论文标题
注释语法的有效枚举算法
Efficient Enumeration Algorithms for Annotated Grammars
论文作者
论文摘要
我们介绍了注释的语法,这是无上下文语法的扩展,该语法允许在终端上进行注释。我们的模型扩展了常规跨度的标准概念,并且比Peterfreund最近引入的提取语法更具表现力。我们研究了带注释的语法的枚举问题:固定语法,并给出一个字符串作为输入,列举了构成语法中可派生单词的字符串的所有注释。我们的第一个结果是针对明确注释的语法的算法,该算法将输入字符串预处理并用输出线性延迟列举所有注释。这改善了Peterfreund的结果,该结果需要五重奏时间预处理以实现此延迟。然后,我们研究如何通过在语法上做出其他假设来减少预处理时间,同时保持相同的延迟约束。具体而言,我们提出了一类语法,该语法仅具有一个针对所有输出的派生形状,我们可以通过二次时间预处理进行列举。我们还提供课程,可以概括定期的跨度,线性时间预处理就足够了。
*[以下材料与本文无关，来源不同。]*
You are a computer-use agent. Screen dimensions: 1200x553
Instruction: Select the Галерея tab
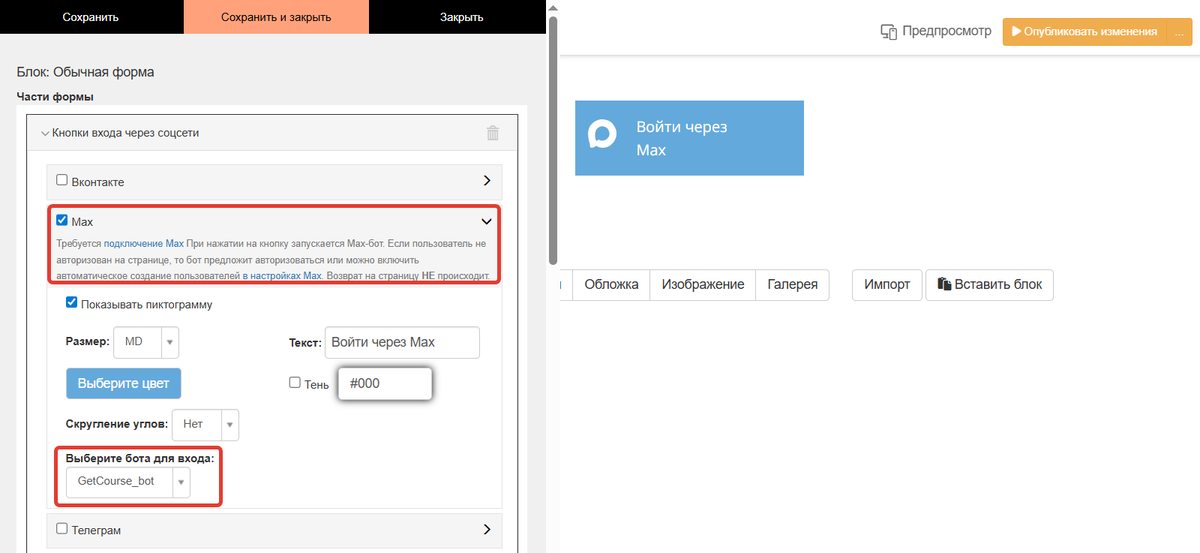point(792,284)
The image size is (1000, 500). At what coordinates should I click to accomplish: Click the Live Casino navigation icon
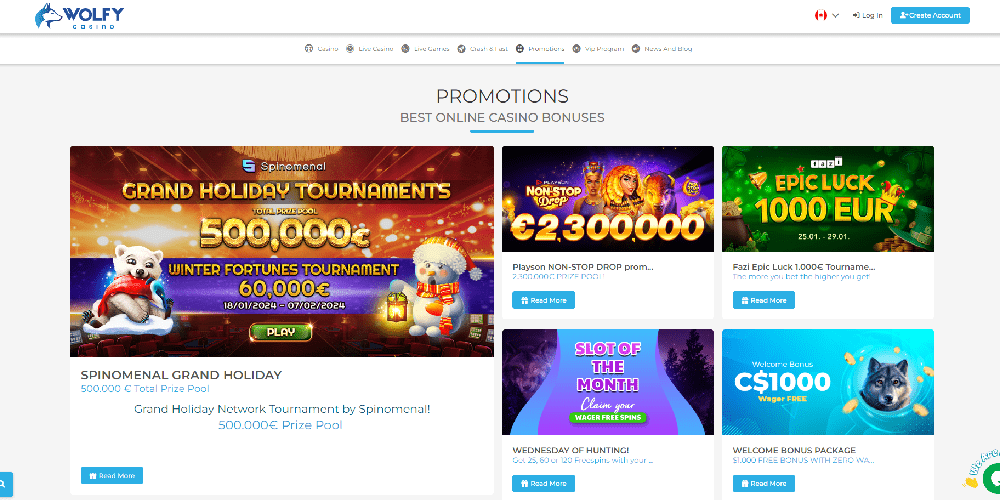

We introduce annotated grammars, an extension of context-free grammars which allows annotations on terminals. Our model extends the standard notion of regular spanners, and is more expressive than the extraction grammars recently introduced by Peterfreund. We study the enumeration problem for annotated grammars: fixing a grammar, and given a string as input, enumerate all annotations of the string that form a word derivable from the grammar. Our first result is an algorithm for unambiguous annotated grammars, which preprocesses the input string in cubic time and enumerates all annotations with output-linear delay. This improves over Peterfreund's result, which needs quintic time preprocessing to achieve this delay bound. We then study how we can reduce the preprocessing time while keeping the same delay bound, by making additional assumptions on the grammar. Specifically, we present a class of grammars which only have one derivation shape for all outputs, for which we can enumerate with quadratic time preprocessing. We also give classes that generalize regular spanners for which linear time preprocessing suffices.